• **Task goal**
Set the images aside and retype the whole listing exactly.

• **Extracted entries**
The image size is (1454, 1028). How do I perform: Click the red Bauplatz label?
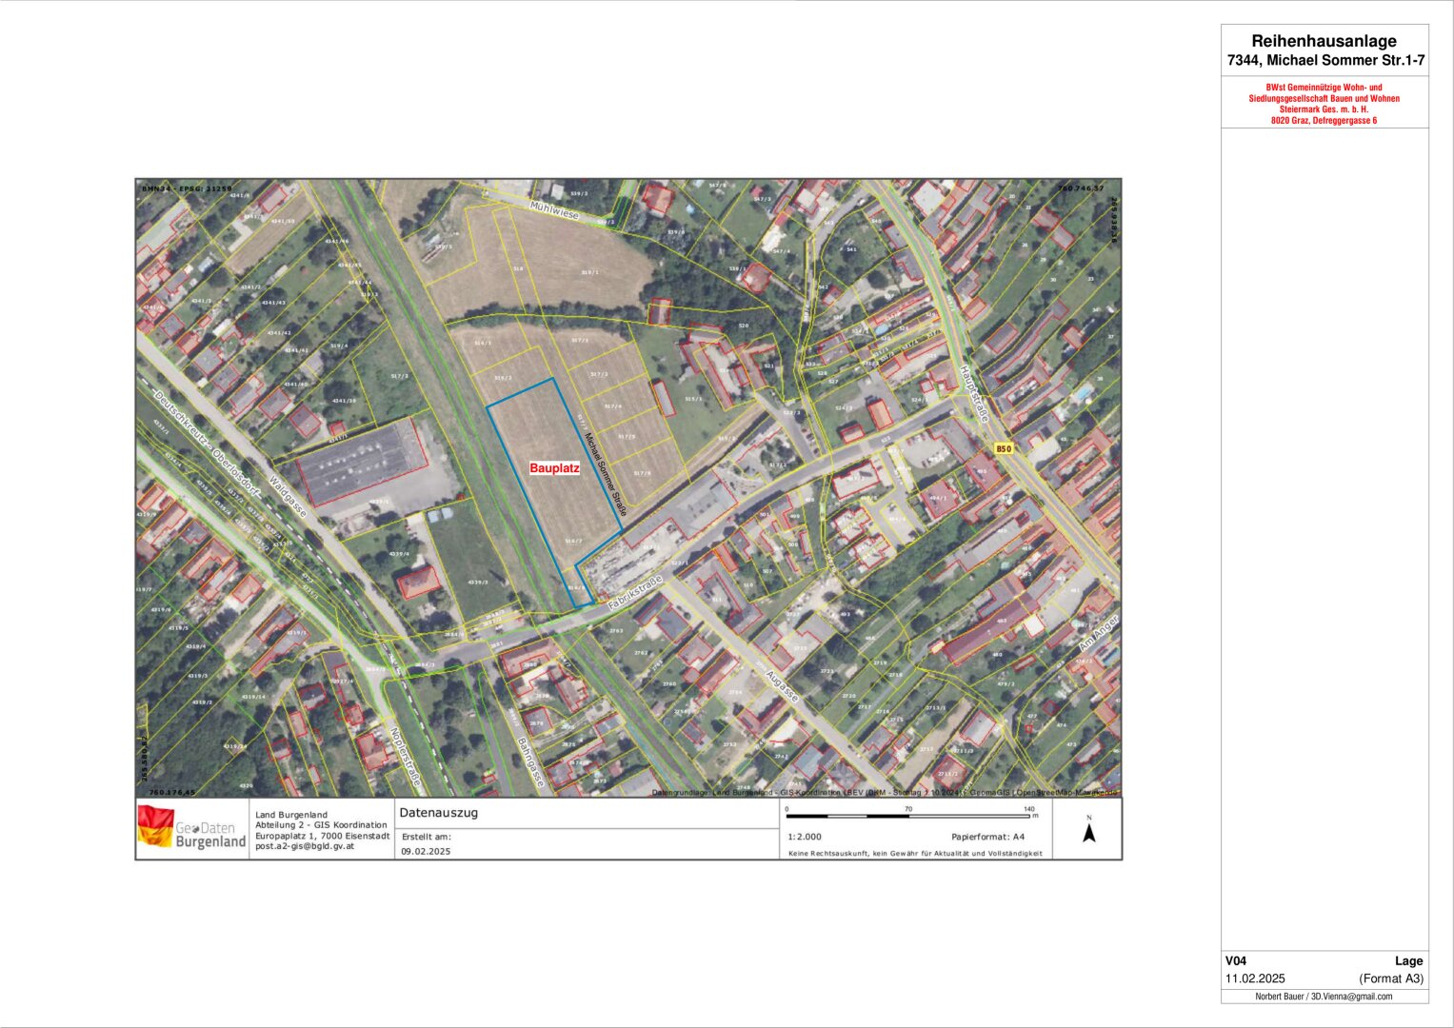click(554, 468)
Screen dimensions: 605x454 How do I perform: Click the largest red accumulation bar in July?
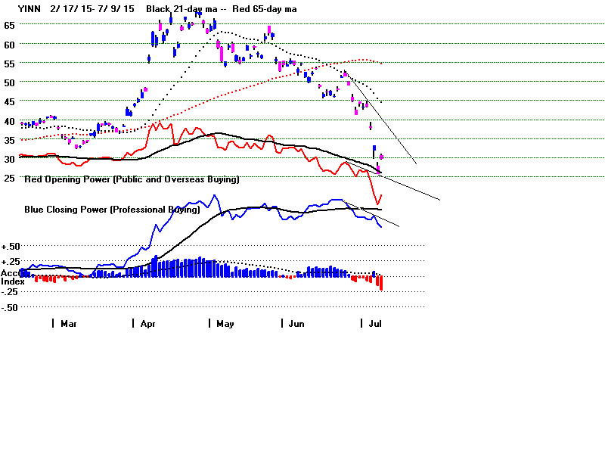(x=382, y=283)
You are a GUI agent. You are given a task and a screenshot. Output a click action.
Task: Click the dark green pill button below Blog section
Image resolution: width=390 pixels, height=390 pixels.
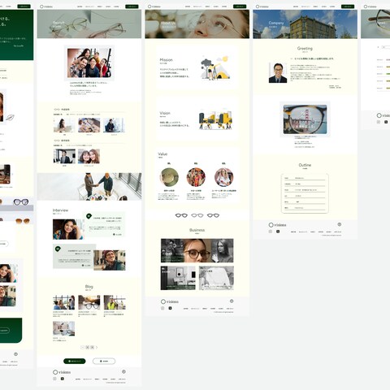75,361
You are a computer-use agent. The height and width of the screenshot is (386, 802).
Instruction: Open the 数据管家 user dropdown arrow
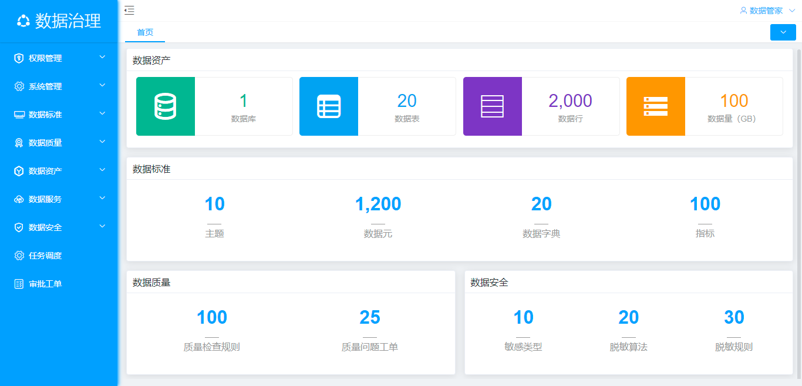(x=791, y=11)
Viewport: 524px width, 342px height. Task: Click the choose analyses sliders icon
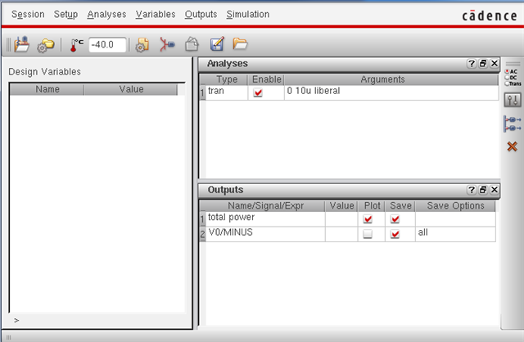point(513,100)
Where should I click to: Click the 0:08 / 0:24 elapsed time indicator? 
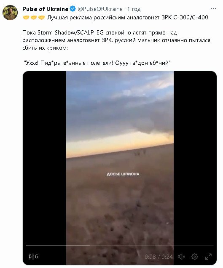point(159,257)
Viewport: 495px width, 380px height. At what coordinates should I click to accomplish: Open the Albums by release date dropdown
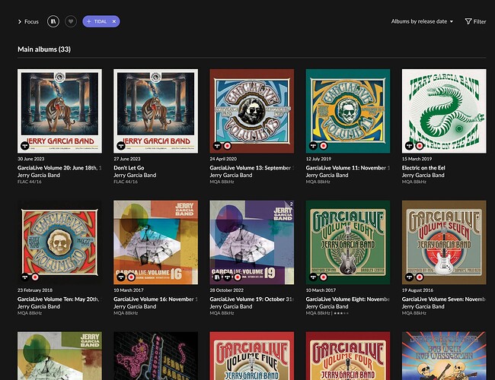coord(423,21)
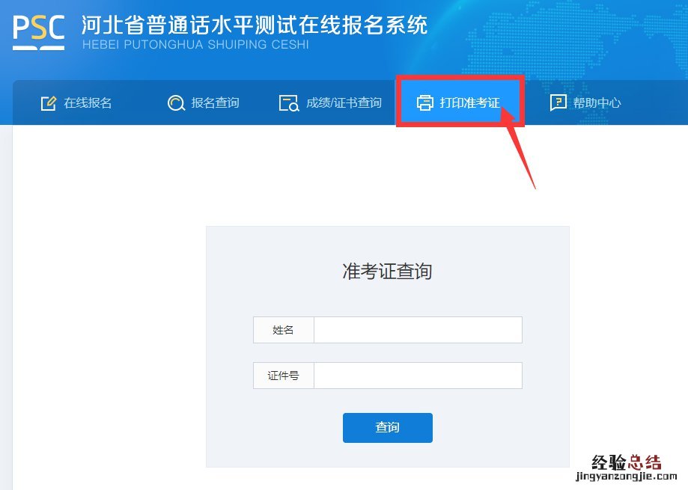Click the question bubble icon beside 帮助中心
The image size is (688, 490).
pos(558,102)
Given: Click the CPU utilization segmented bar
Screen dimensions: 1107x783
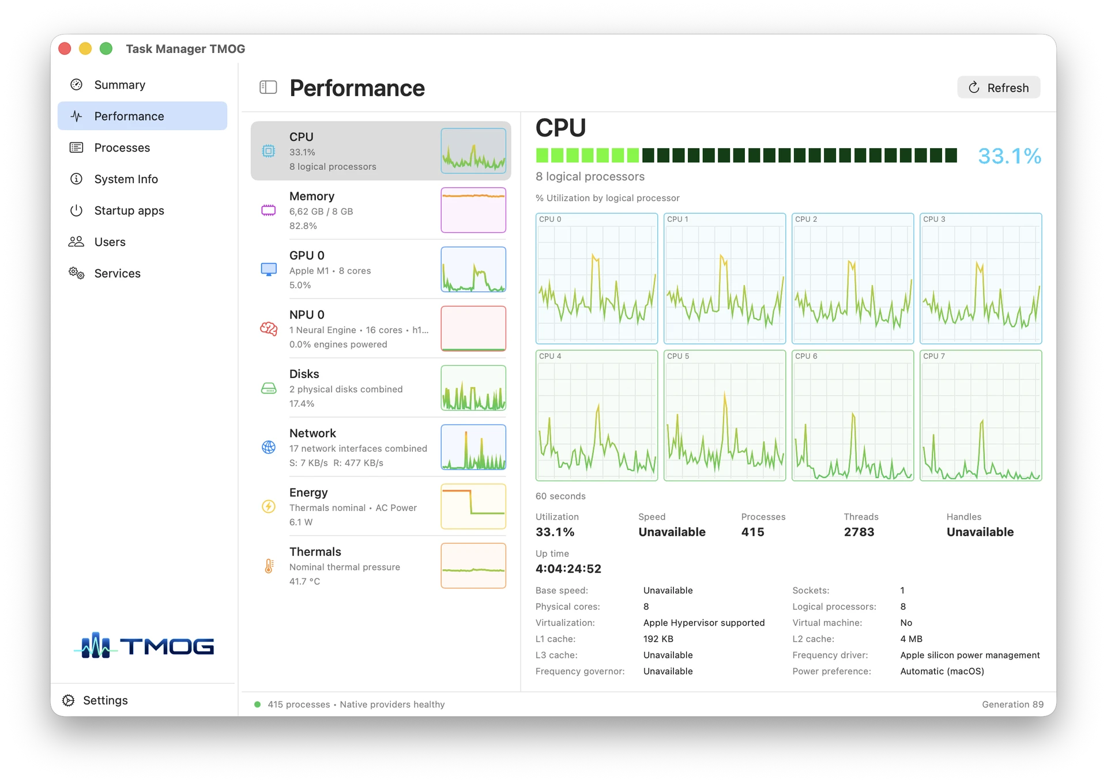Looking at the screenshot, I should tap(746, 155).
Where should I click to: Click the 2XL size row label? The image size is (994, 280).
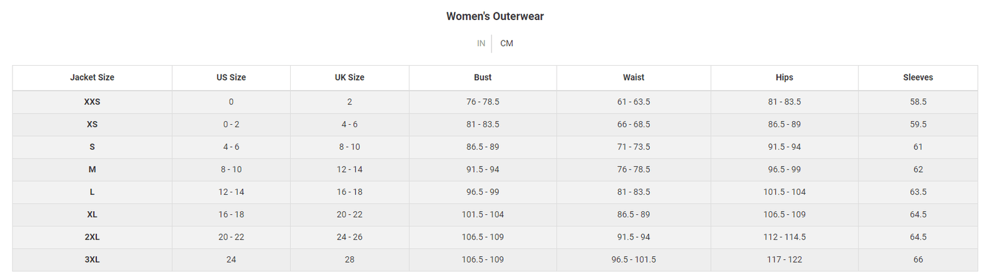[92, 237]
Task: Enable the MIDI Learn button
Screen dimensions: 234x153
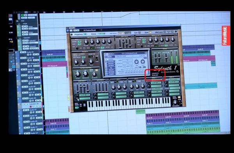Action: tap(165, 32)
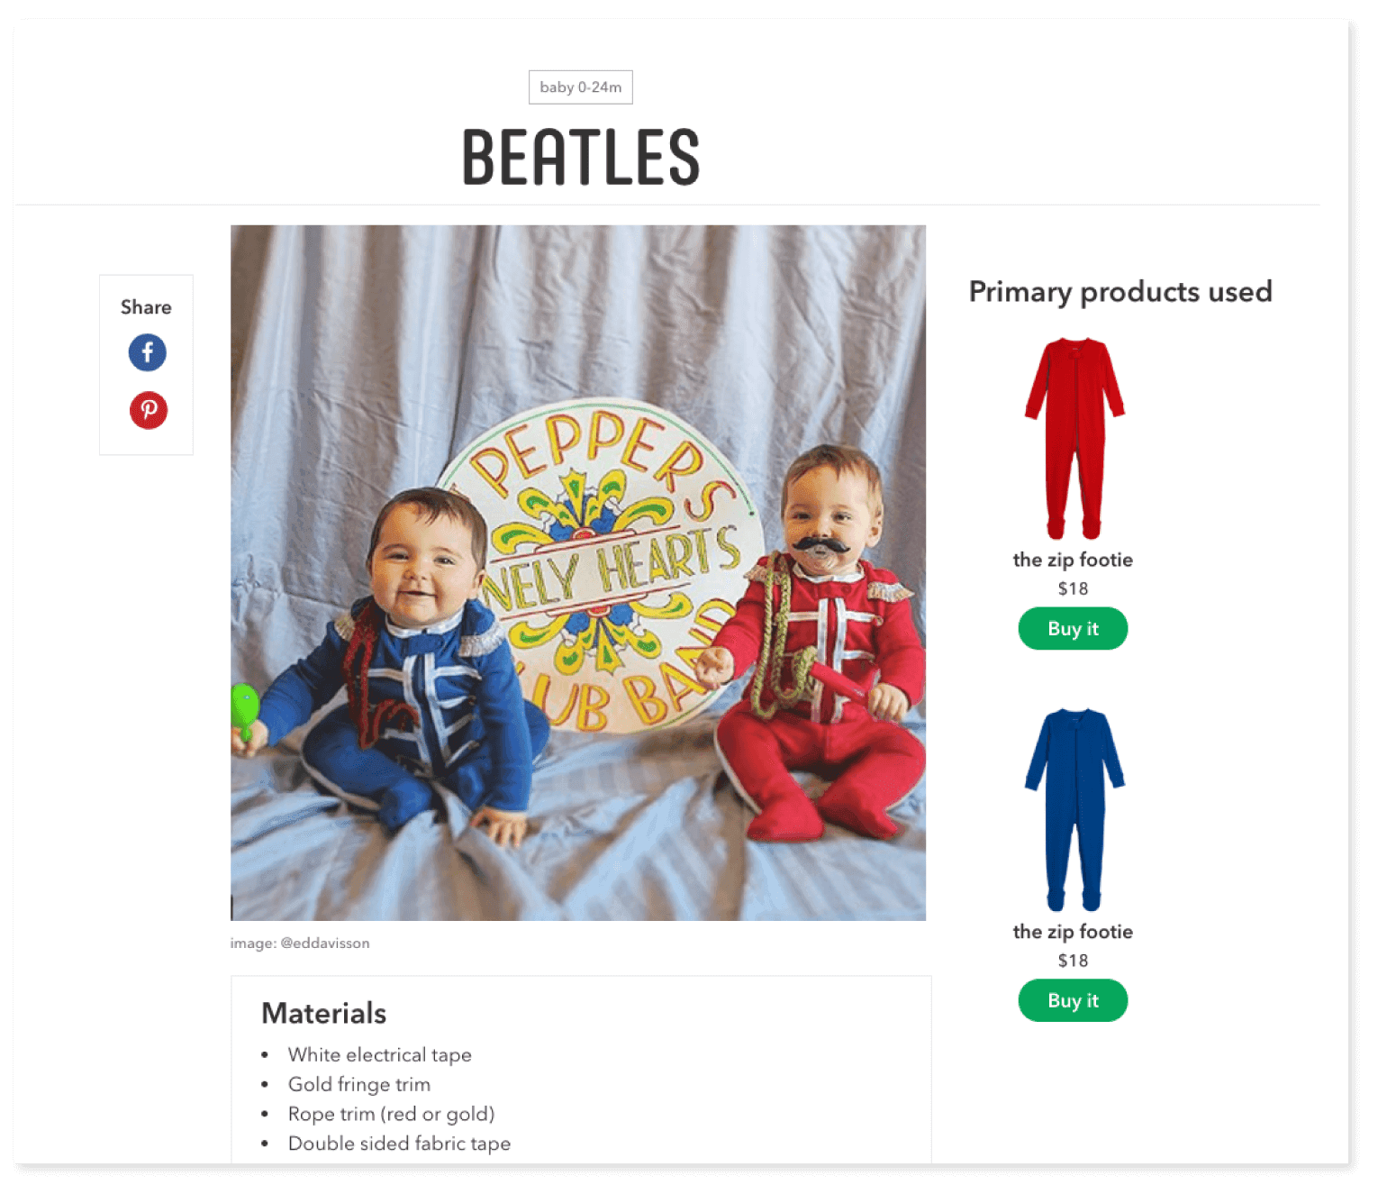Share the costume on Facebook
Viewport: 1387px width, 1203px height.
coord(148,352)
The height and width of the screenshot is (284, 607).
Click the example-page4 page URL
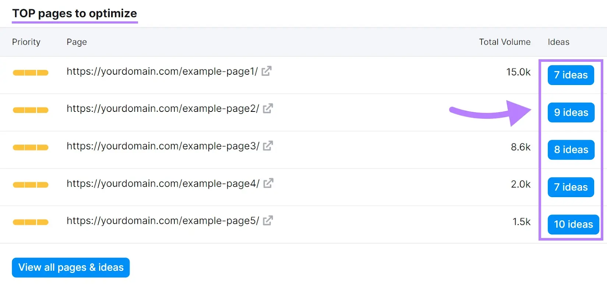click(163, 184)
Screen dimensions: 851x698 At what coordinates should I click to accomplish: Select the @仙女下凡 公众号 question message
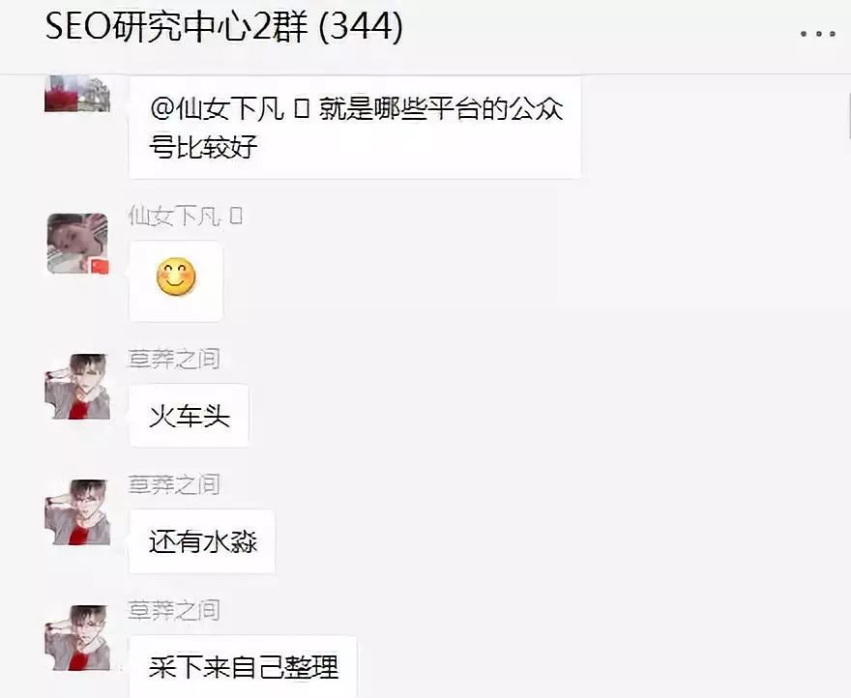tap(355, 128)
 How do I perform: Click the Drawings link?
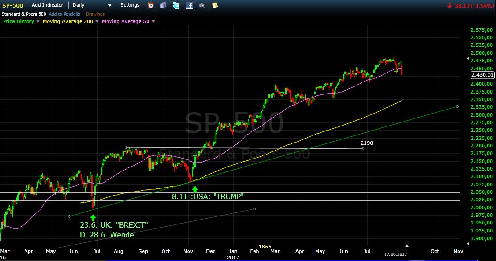(x=95, y=14)
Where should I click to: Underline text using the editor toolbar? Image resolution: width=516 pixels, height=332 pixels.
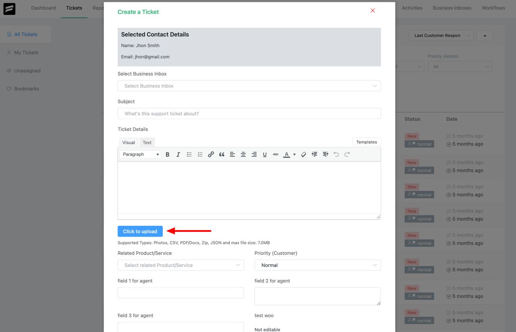(x=265, y=154)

• **Exercise solution**
The image size is (1454, 1028). How do I perform: Click the red Bauplatz label?
click(554, 468)
Screen dimensions: 605x454 How do I perform: Click the largest red accumulation bar in July?
(x=382, y=283)
You are a GUI agent. You are given a task and a screenshot. Output a click action.
Task: Click the dark green pill button below Blog section
Image resolution: width=390 pixels, height=390 pixels.
75,361
You are a computer-use agent. The height and width of the screenshot is (386, 802).
Instruction: Open the 数据管家 user dropdown arrow
(x=791, y=11)
Viewport: 524px width, 342px height. Task: Click the choose analyses sliders icon
point(513,100)
Where should I click to: Click the 0:08 / 0:24 elapsed time indicator? 
point(159,257)
Viewport: 495px width, 380px height. At what coordinates should I click to accomplish: Open the Albums by release date dropdown
coord(423,21)
Click the question bubble icon beside 帮助中心
The image size is (688, 490).
pos(558,102)
Given: Click the CPU utilization segmented bar
Screen dimensions: 1107x783
Looking at the screenshot, I should tap(746, 155).
Where should I click to: Click the 2XL size row label? The image size is (994, 280).
[92, 237]
Task: Enable the MIDI Learn button
Screen dimensions: 234x153
Action: tap(165, 32)
Share the costume on Facebook
Viewport: 1387px width, 1203px height.
coord(148,352)
The height and width of the screenshot is (284, 607).
Click the example-page4 page URL
click(163, 184)
Screen dimensions: 851x698 At what coordinates should I click to accomplish: Select the @仙女下凡 公众号 question message
tap(355, 128)
 How do I perform: Click the Drawings link?
(x=95, y=14)
Where should I click to: Underline text using the editor toolbar? Image resolution: width=516 pixels, height=332 pixels.
(x=265, y=154)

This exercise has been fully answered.